While the BOP “Sort” teams did not have identity badges or military markings, some demonstrators assumed they were military police, or even members of the notorious right-wing “boogaloo boys.” The report, and a raft of rumors, escalated when it was shown that tattoos sported by Sort team officers appeared to mimic those featured in “The Punisher,” a popular Marvel Comics and Netflix series about a vigilante who appears with a facsimile of a “Totenkopf” or “deaths head” insignia worn by the Nazi military in World War II. The deaths head logo remains controversial, and sparked controversy in local communities when it was stenciled on police cars.
A number of states, including New York, have established their own Sort Teams, mimicking the federal Bureau of Prisons template. According to the website of Spec Ops Magazine, a typical “Sort team” is armed with “Sig Sauer P228s, Glock 19 pistols, Colt 9mm SMGs, Benelli M1 Super 90 shotguns, McMillan M86 SR Sniper Rifles, 37 mm gas guns, diversionary devices and chemical munitions.” Why such weapons would be needed now on the streets of Washington, D.C. is not clear. The Department of Justice did not respond to a request for comment, but Justice Department officials told a local television reporter that specific information on the teams could not be provided “for safety and security reasons.”

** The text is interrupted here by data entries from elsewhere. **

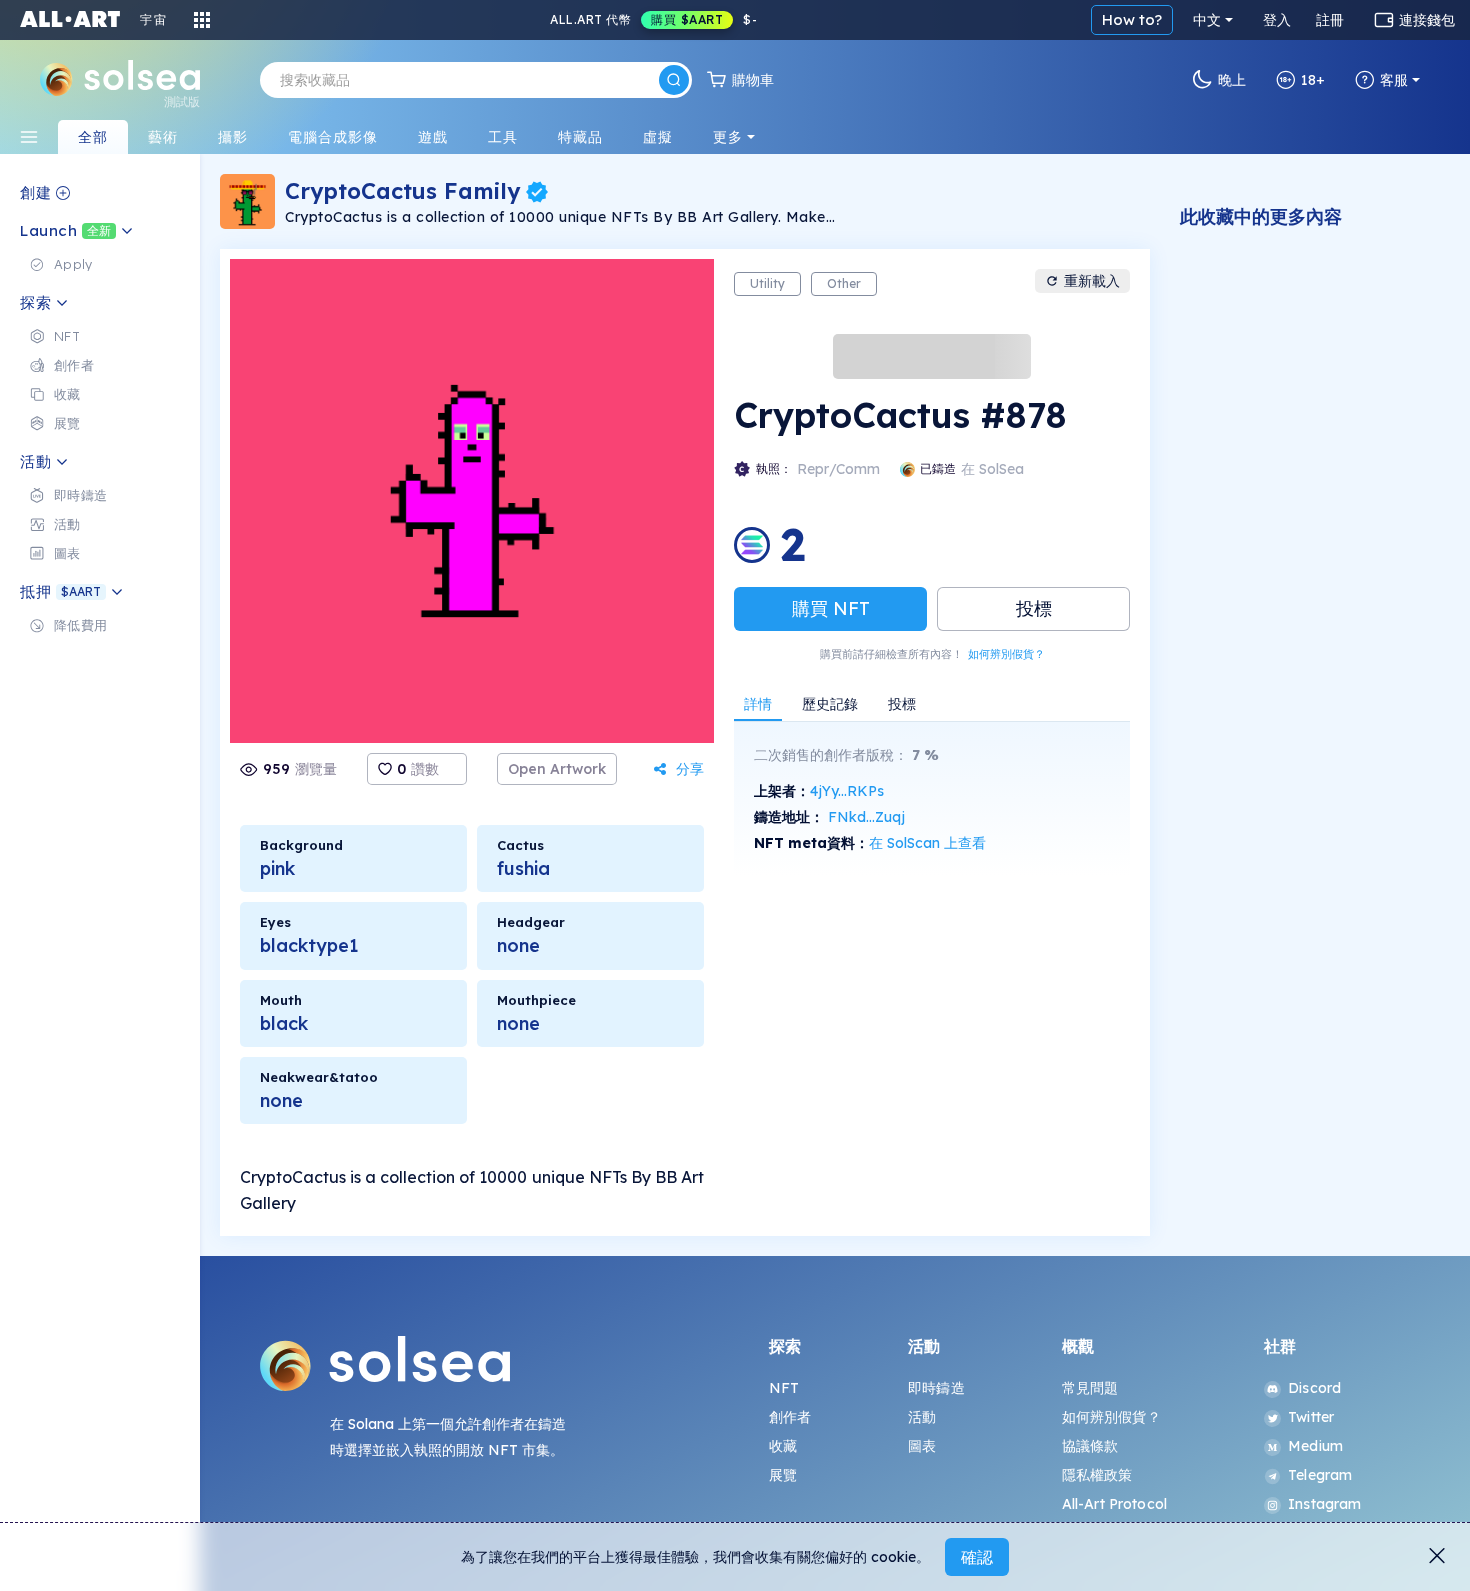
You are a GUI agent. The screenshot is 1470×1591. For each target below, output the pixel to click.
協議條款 (1090, 1446)
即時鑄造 (936, 1388)
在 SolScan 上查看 (927, 843)
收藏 (783, 1446)
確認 (977, 1557)
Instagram (1324, 1504)
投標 (1034, 608)
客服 (1394, 80)
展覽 (783, 1475)
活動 (922, 1417)
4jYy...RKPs (847, 791)
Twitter (1311, 1417)
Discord (1314, 1388)
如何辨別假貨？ (1006, 654)
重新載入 (1092, 281)
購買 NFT (831, 608)
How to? (1132, 19)
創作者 (790, 1417)
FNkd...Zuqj (866, 817)
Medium (1315, 1446)
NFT (784, 1388)
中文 (1207, 20)
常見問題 (1090, 1388)
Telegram (1320, 1475)
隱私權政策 (1097, 1475)
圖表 (922, 1446)
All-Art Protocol (1114, 1504)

But the senior Pentagon official with whom I spoke had his own theory: “Makes sense,” he said. “As the military has stepped back, the Justice Department has stepped in.” But when shown a photo of a Bureau of Prisons “Sort Team” deployed in downtown Washington, D.C., a senior retired military officer had a much different take. “These are more Delta wannabes. Now, every law enforcement agency has its own SWAT team,” he told me in an email. “This is not good.”